Unfortunately we may have to include functionality like this to address this problem. But deviating from oe-core has potentially significant maintenance issues, especially long-term.

Reality is this is functionality that I've been asked for multiple time in the last year or so, and I've stated back "don't do that". To which the end user (my customer) has said that isn't acceptable.

So I'd advocate this, or similar functionality is definitely desired by a class of users (many less knowledgeable about Linux distribution design), even though I do agree it's not the right way to do it. (The whole concept of the distribution settings being 'variable' without a new distribution configuration file is incorrect to me.)

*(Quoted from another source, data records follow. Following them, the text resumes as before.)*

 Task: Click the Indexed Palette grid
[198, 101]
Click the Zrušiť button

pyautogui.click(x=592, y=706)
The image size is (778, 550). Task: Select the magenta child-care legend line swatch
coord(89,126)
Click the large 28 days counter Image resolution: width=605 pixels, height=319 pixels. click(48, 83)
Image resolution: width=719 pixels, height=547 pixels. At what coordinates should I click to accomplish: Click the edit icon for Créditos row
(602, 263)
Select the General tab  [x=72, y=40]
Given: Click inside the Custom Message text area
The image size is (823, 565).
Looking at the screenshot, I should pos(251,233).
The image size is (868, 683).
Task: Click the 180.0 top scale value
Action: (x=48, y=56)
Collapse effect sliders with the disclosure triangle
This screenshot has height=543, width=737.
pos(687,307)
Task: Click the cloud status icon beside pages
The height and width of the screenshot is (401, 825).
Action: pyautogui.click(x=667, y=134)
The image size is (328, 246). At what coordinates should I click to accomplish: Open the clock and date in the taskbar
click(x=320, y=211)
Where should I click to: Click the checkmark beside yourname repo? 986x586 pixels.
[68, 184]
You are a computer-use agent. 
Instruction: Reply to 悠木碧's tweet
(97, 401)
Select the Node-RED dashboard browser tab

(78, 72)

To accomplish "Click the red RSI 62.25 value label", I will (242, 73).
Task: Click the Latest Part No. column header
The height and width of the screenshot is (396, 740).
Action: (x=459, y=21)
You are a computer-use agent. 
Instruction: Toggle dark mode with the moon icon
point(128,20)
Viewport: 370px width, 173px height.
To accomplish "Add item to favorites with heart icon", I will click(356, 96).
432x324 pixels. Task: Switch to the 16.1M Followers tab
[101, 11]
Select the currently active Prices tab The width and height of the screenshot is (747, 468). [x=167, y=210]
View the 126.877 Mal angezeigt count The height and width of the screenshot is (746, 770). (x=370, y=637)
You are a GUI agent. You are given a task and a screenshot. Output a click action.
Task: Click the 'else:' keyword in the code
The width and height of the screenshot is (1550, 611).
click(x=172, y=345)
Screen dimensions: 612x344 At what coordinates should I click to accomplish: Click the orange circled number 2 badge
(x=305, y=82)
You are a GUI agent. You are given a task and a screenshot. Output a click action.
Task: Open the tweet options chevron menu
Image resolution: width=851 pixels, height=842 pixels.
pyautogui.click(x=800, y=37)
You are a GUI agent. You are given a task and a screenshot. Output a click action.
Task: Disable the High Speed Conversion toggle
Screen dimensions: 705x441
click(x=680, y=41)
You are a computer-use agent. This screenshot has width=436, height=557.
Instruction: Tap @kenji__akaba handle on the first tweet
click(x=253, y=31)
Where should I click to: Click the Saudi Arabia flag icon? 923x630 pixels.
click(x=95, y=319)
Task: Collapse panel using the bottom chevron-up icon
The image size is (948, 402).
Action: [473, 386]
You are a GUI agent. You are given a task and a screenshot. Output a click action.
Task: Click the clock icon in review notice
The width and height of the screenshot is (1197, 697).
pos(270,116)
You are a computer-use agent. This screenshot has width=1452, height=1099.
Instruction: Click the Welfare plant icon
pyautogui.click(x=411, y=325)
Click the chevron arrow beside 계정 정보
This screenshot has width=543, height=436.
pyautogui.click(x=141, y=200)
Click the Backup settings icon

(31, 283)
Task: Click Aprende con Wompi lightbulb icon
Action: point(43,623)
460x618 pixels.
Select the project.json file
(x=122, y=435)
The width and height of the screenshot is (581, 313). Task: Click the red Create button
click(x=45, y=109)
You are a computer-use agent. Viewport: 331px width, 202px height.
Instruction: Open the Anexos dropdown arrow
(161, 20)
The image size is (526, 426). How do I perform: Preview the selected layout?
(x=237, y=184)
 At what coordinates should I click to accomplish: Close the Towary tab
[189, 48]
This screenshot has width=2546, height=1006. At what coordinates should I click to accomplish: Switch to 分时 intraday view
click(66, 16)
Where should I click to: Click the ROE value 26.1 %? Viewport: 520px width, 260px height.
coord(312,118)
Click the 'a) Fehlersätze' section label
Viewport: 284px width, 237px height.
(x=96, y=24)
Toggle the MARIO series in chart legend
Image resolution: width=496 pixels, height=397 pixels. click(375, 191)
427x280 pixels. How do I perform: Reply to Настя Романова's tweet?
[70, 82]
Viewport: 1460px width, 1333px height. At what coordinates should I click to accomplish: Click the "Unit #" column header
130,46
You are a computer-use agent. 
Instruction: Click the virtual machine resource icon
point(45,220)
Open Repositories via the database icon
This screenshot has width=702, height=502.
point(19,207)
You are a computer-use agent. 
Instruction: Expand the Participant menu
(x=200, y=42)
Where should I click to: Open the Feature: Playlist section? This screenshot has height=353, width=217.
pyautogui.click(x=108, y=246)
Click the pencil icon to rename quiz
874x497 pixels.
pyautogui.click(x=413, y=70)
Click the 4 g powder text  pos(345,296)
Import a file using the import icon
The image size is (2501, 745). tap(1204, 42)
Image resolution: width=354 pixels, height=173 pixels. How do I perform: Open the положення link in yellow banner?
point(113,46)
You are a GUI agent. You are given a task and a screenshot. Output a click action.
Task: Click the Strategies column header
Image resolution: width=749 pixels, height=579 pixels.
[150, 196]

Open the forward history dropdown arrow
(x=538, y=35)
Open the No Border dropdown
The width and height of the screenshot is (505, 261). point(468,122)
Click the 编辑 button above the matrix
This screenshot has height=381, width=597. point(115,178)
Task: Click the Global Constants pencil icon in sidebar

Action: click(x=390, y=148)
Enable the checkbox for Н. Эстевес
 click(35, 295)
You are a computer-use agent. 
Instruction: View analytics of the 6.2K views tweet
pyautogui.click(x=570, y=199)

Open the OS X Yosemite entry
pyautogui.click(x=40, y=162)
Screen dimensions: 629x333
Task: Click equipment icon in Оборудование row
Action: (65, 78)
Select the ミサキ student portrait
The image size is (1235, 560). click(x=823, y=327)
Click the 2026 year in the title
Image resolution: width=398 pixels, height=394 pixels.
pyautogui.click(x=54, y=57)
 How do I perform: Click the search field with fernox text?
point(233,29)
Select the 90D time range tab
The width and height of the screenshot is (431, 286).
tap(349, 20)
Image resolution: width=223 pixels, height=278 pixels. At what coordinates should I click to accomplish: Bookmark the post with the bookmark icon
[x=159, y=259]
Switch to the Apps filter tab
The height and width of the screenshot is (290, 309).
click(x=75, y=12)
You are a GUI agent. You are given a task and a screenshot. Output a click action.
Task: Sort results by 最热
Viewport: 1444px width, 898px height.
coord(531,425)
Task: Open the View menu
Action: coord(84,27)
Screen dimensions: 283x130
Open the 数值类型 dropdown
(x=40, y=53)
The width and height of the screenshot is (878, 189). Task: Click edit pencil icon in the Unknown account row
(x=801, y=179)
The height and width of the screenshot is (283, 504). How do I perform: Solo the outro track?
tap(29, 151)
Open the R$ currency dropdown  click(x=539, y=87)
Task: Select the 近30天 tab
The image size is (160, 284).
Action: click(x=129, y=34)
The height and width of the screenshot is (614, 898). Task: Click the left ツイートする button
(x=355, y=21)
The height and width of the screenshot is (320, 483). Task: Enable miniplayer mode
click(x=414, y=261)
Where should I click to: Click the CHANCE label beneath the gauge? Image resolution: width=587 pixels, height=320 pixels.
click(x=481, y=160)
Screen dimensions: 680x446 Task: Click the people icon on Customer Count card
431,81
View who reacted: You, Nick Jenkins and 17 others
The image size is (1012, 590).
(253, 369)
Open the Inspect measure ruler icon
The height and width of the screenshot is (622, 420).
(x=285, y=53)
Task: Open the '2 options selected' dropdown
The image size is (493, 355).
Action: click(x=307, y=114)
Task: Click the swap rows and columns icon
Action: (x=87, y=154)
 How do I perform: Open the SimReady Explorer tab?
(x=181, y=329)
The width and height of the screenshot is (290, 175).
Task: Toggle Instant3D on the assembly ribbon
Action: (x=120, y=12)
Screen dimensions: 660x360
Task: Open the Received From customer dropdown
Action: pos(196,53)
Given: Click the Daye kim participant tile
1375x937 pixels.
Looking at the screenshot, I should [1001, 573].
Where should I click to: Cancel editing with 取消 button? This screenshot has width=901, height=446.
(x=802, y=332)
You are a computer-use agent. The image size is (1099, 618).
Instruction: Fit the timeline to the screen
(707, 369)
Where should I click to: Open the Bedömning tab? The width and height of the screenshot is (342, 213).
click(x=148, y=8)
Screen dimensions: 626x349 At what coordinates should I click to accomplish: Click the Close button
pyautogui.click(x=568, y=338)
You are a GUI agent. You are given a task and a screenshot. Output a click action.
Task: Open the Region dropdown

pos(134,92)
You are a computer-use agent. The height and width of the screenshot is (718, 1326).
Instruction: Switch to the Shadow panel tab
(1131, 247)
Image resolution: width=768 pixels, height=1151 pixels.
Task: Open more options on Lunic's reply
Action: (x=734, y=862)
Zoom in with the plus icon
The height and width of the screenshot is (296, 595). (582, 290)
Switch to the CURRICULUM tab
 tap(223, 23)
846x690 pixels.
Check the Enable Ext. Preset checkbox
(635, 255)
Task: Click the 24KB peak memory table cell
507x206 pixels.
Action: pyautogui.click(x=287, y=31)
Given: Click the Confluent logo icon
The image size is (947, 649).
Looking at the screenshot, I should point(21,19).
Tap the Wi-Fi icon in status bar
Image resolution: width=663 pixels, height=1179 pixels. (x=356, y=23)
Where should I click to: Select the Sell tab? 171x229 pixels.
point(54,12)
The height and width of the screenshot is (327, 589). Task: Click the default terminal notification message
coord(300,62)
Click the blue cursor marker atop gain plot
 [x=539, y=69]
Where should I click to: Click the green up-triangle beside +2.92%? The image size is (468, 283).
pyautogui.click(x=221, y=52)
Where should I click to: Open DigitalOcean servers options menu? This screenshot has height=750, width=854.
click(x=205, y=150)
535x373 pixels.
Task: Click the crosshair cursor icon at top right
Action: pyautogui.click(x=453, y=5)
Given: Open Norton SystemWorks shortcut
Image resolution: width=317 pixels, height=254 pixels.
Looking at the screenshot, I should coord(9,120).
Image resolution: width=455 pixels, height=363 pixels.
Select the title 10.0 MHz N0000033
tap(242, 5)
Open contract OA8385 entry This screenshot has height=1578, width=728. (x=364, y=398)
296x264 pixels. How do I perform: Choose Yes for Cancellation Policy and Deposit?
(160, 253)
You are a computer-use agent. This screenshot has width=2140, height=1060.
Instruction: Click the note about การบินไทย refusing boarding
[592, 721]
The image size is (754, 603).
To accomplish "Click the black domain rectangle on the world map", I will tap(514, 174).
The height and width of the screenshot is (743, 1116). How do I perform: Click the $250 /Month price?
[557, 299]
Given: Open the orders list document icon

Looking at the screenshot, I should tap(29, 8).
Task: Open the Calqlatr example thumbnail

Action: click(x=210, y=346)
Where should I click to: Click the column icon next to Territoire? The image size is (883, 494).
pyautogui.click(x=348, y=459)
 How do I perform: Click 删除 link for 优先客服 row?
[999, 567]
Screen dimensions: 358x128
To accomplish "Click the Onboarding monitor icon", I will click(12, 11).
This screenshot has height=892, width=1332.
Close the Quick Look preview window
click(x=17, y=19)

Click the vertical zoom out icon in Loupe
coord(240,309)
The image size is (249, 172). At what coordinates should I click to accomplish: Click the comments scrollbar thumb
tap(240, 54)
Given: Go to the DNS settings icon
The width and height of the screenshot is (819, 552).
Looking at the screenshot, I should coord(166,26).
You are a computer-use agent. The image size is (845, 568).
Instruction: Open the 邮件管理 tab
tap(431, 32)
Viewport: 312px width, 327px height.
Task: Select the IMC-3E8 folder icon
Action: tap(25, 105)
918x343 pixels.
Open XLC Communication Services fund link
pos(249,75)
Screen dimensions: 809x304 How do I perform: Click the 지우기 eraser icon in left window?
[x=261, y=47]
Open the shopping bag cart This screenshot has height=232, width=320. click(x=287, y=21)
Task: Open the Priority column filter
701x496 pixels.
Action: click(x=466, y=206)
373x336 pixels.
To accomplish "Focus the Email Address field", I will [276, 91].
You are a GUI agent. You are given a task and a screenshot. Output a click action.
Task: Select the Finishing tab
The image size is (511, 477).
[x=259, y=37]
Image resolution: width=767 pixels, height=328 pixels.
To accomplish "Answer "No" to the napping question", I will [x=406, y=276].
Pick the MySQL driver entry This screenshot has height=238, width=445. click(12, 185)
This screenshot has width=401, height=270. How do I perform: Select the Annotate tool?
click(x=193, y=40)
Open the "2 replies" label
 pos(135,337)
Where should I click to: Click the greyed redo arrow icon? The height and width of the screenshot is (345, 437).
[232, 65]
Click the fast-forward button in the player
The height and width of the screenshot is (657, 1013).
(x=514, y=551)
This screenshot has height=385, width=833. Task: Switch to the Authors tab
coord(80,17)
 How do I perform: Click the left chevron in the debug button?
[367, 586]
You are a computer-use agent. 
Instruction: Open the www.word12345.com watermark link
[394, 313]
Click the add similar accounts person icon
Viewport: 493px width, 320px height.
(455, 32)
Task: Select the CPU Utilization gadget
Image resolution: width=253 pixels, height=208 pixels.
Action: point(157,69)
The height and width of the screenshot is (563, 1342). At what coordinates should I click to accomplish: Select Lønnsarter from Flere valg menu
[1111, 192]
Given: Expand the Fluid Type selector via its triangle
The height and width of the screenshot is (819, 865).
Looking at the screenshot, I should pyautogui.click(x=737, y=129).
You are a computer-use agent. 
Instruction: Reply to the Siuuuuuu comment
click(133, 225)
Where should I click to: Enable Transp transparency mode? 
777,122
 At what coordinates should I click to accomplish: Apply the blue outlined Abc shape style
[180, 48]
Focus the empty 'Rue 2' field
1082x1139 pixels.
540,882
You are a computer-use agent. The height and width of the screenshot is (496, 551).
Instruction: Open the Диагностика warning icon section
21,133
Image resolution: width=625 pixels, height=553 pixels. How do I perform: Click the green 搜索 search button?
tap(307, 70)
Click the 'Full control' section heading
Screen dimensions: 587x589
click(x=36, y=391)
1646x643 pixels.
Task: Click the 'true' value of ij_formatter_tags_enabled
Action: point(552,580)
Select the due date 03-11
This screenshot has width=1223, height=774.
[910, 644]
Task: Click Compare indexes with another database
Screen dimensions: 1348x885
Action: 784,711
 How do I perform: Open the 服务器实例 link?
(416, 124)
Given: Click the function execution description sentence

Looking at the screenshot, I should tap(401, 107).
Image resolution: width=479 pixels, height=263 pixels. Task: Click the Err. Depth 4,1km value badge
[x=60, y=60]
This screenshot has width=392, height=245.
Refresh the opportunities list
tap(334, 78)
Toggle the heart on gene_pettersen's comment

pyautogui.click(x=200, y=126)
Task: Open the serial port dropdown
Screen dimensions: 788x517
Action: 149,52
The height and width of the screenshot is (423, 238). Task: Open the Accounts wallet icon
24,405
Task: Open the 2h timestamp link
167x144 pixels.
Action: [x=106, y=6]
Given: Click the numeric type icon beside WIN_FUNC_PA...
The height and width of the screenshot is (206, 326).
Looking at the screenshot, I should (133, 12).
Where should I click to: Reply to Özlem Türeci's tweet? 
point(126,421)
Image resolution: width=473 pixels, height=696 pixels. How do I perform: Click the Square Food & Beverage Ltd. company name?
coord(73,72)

So with that said, my opinion is to enable this code, allowing end users to
tweak their distribution settings.  But make it a stated policy that
distribution layers should only "set" the value of DISTRO_FEATURES, and should
never modify/update this new EXTRA_DISTRO_FEATURES value.  (Of course, I doubt
there is a way to police that, other then state it's policy.)

Both end-users and distro maintainers already have enough trouble
understanding what the interactions are between the different variables
and who's meant to be setting which ones (see DISTRO_FEATURES_BACKFILL
for example which seems to be fairly frequently misunderstood).  Adding
extra complexity to what is already a fraught area seems like a bad
plan.

This is the same type of reason that end users was a "don't install this
package" feature as well.  While anyone can write a new image recipe, nobody
wants to, especially when they only want one or two less packages in their 
image.

End users already have BAD_RECOMMENDATIONS for that, right?  And
courtesy Paul's recent changes I think this now even works for the
rpm-using fraternity.

That only filters out recommendations though. A good example is some x86 packagegroups have a requirement of 'vte'. It turns out a class of end users don't want 'vte'. And they have no easy way to remove it. Telling them to generate a new image, with a custom IMAGE_INSTALL value that includes everything except 'vte' doesn't make sense to them.

(The bad_recommendations thing is sorely needed as well to help prevent the "why the hell did this get there" problem as well..)

--Mark

p.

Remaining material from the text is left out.